**WHAT IS REQUIRED**. The answer consists of the lines from the line holding "You are a computer-use agent. The" through the last line of the entries, retyped exactly, and nothing else. No pictures belong in it.

**INFORMATION SUPPLIED**.
┄┄┄┄┄┄

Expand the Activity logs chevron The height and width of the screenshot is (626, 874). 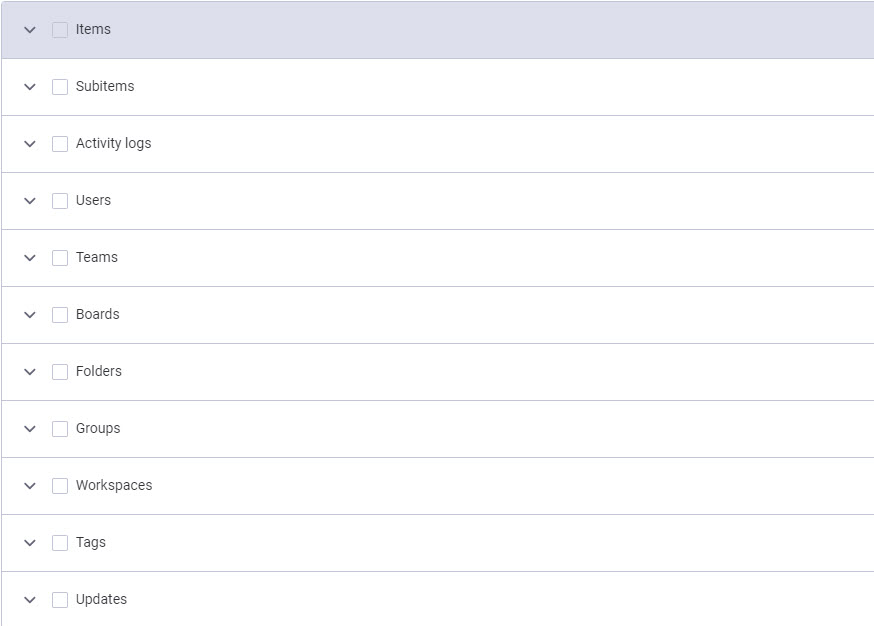coord(30,144)
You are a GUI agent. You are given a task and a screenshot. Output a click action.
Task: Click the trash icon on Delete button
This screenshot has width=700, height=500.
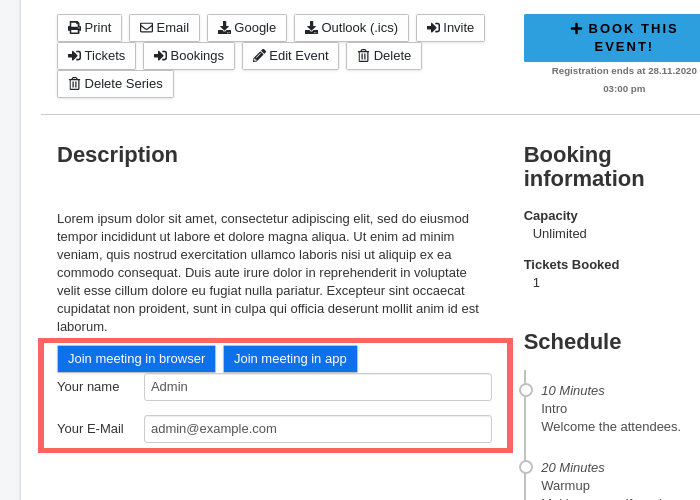[x=363, y=56]
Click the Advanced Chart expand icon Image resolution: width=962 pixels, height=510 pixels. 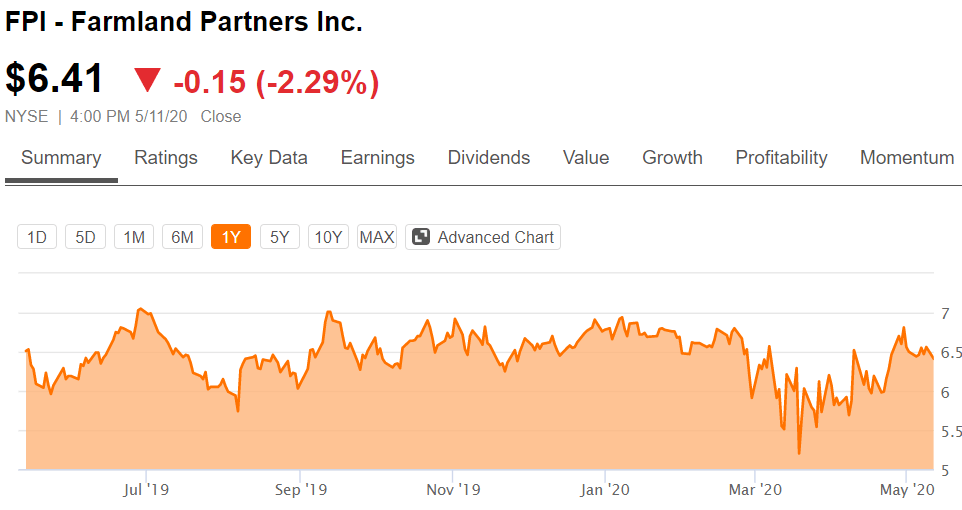pyautogui.click(x=422, y=237)
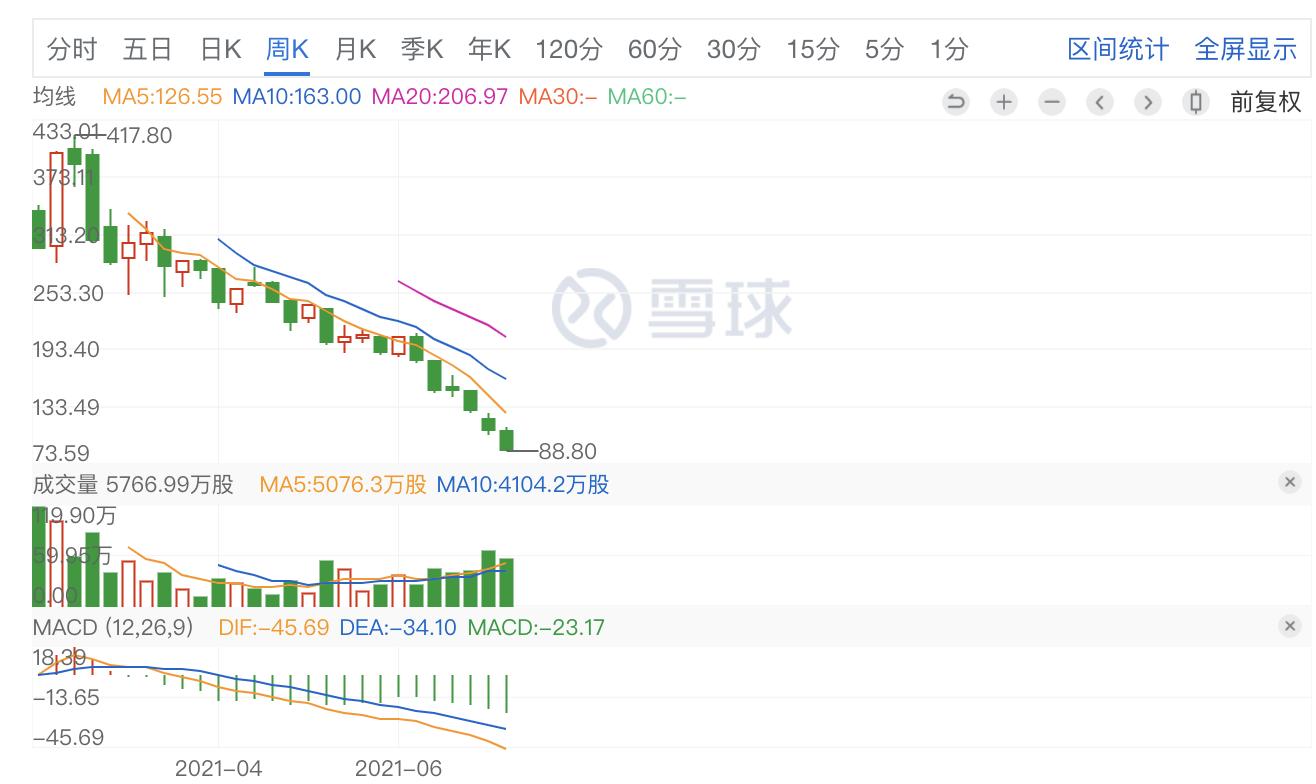Switch to the 分时 tab
1316x784 pixels.
[x=72, y=49]
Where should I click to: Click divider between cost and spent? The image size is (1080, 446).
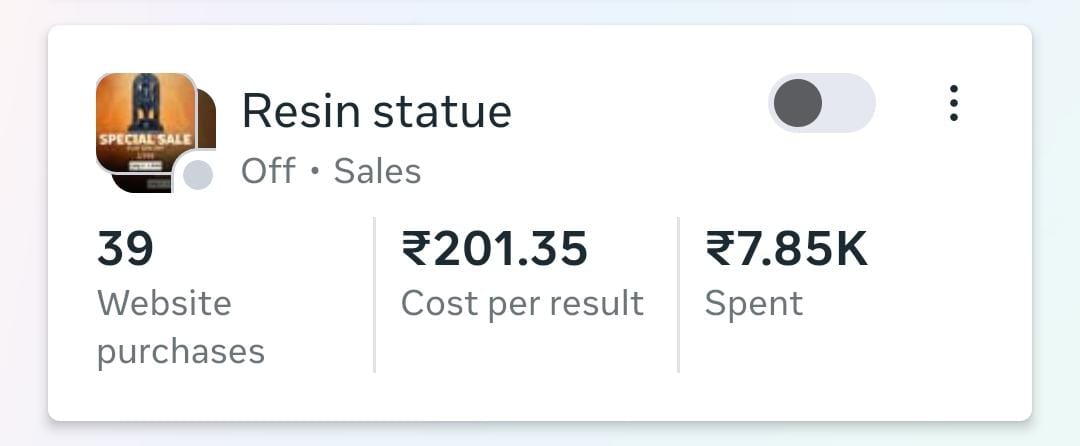[x=678, y=295]
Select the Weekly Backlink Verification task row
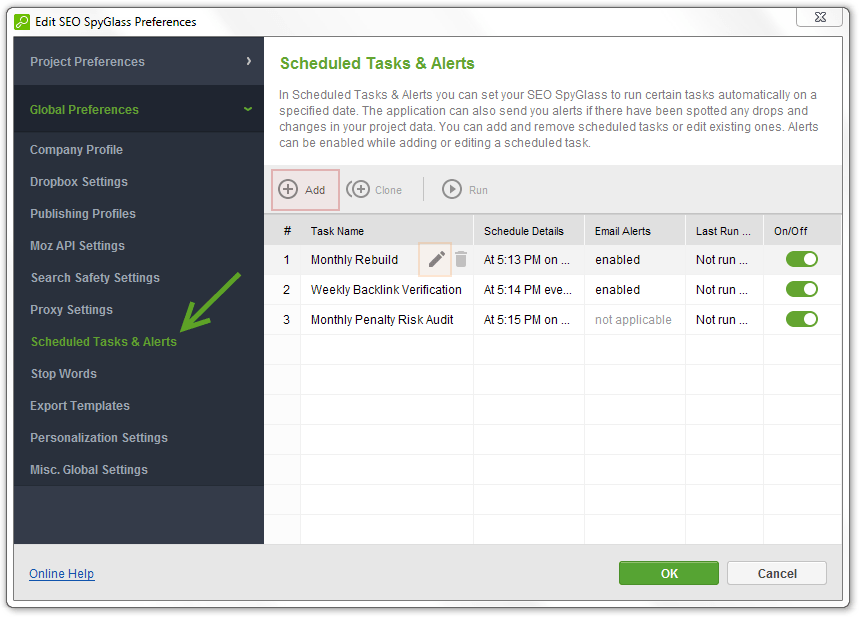Screen dimensions: 860x618 click(x=386, y=290)
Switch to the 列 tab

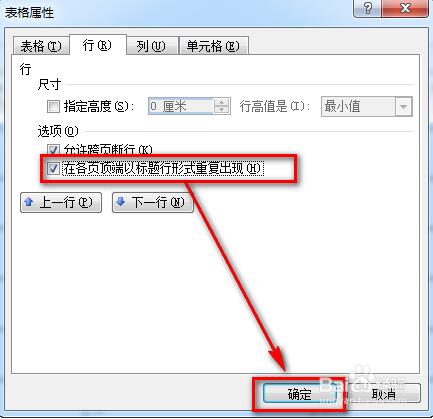click(151, 46)
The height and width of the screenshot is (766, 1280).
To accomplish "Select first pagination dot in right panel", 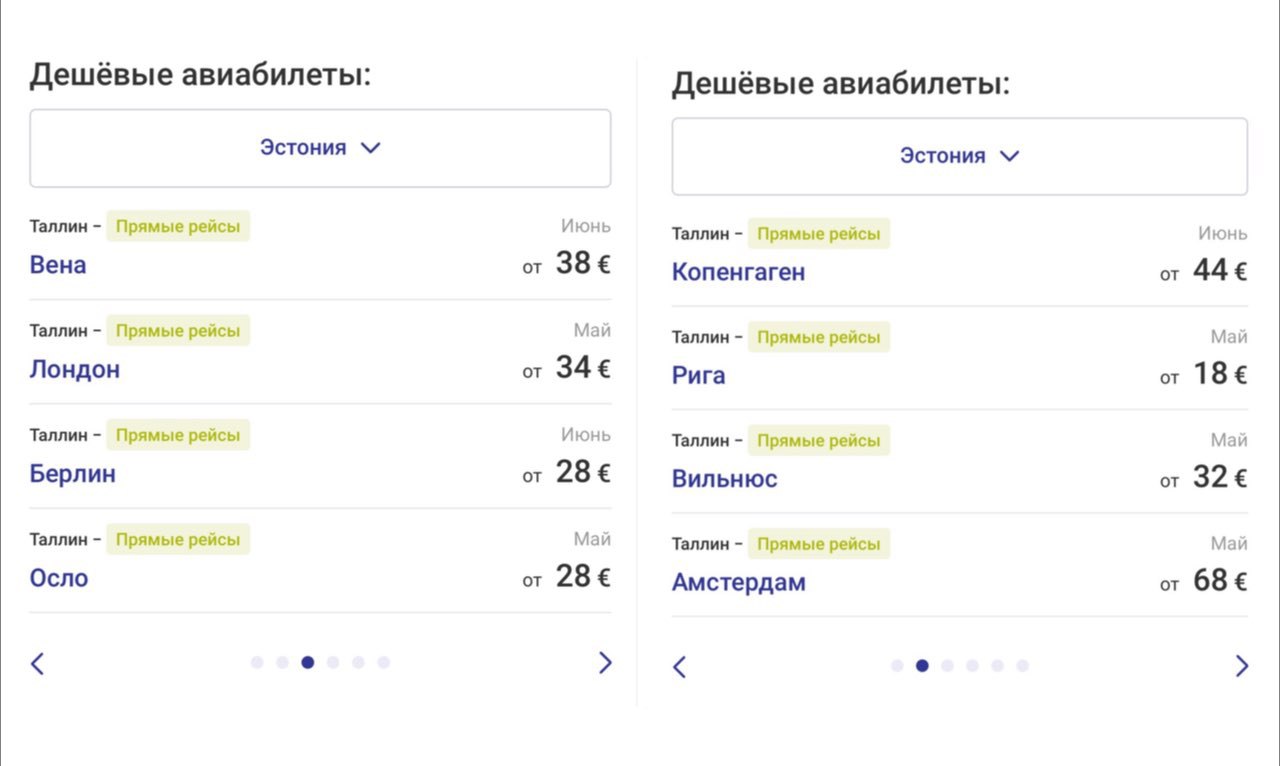I will (x=897, y=666).
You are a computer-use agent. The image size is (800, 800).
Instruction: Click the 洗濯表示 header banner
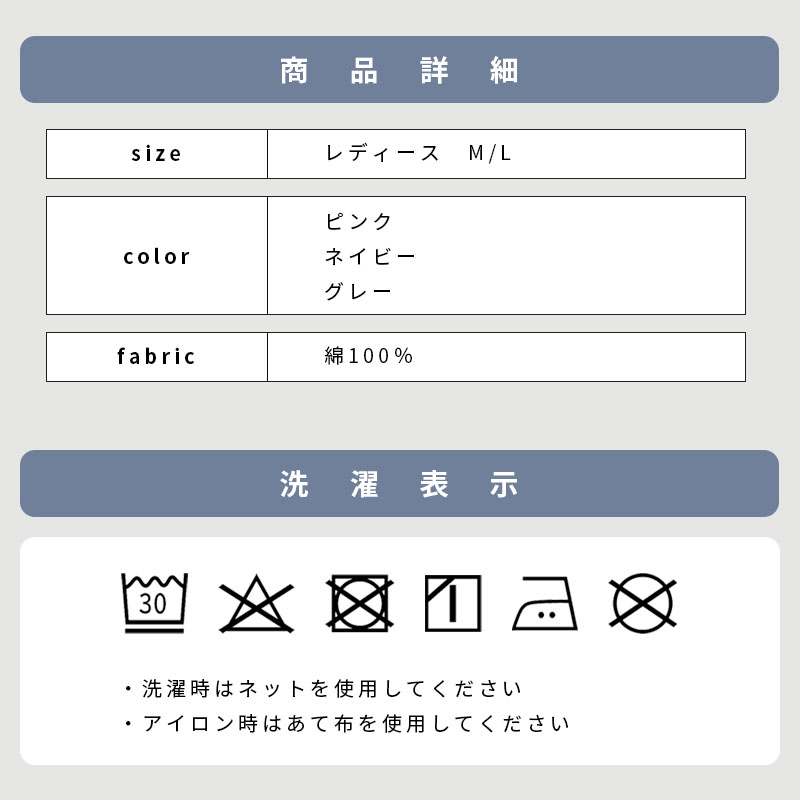coord(399,484)
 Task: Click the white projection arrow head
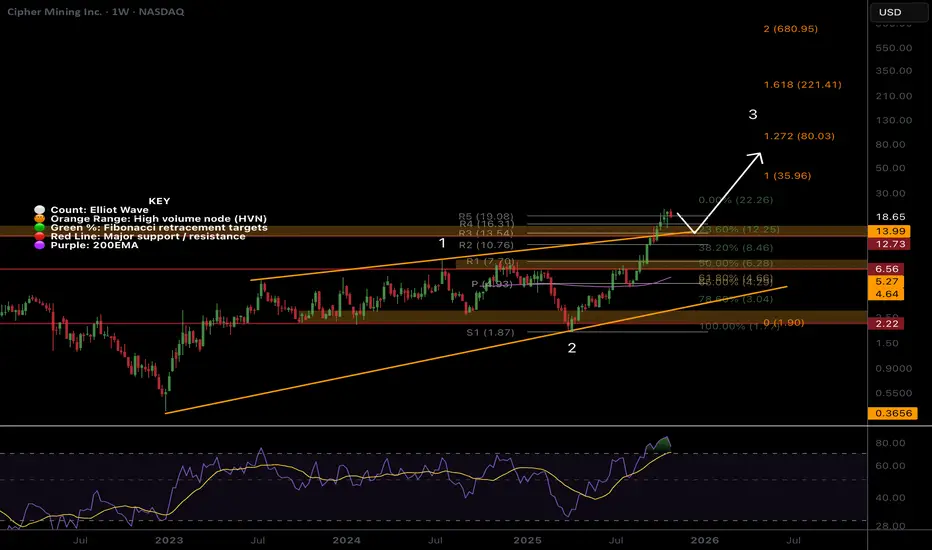coord(757,158)
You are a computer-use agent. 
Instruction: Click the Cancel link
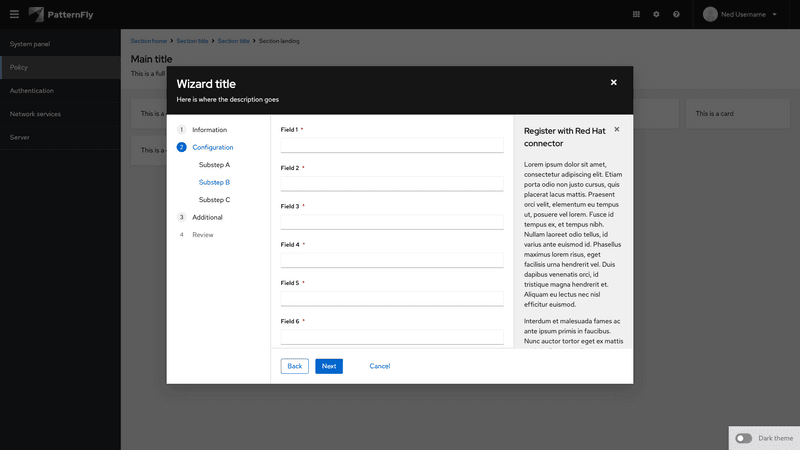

┄┄┄┄┄┄

**ANSWER**.
You are a computer-use agent. The image size is (800, 800).
Instruction: Click the 洗濯表示 header banner
coord(399,484)
 Task: Click the white projection arrow head
coord(757,158)
You are a computer-use agent. 
Instruction: Click the Cancel link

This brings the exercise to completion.